• [EXERCISE DIRECTIONS]
Please repeat exactly the lines below from the one containing "Given: Click the Export download icon" down to the one containing "This screenshot has height=895, width=1372.", both included, and nothing else.

• [MATERIAL TO PROCESS]
__________________________________________________

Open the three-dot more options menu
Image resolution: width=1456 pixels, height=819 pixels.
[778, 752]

__________________________________________________

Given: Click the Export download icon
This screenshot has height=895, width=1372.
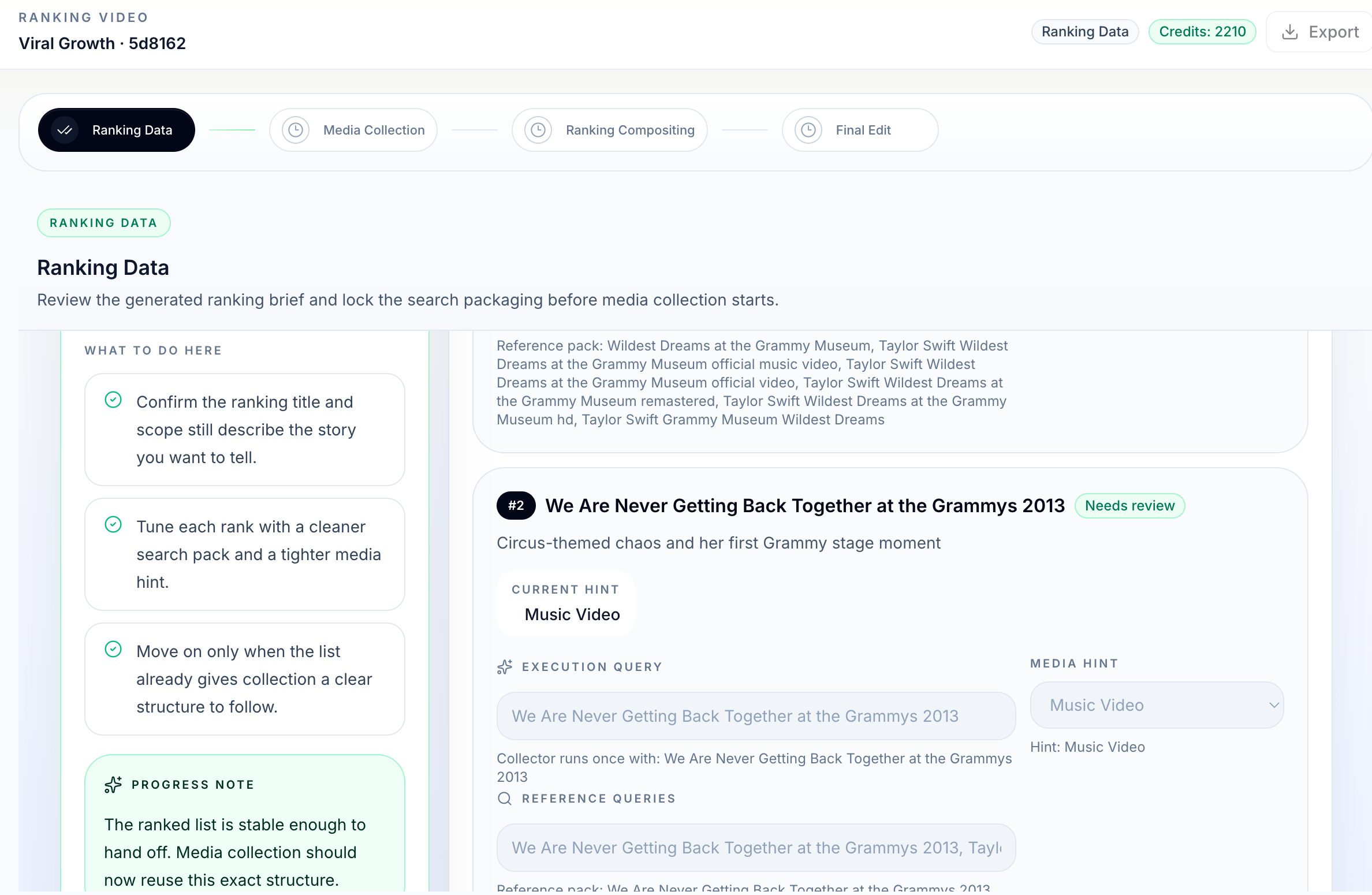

__________________________________________________

• [SOLUTION TO THIS EXERCISE]
Given: Click the Export download icon
This screenshot has height=895, width=1372.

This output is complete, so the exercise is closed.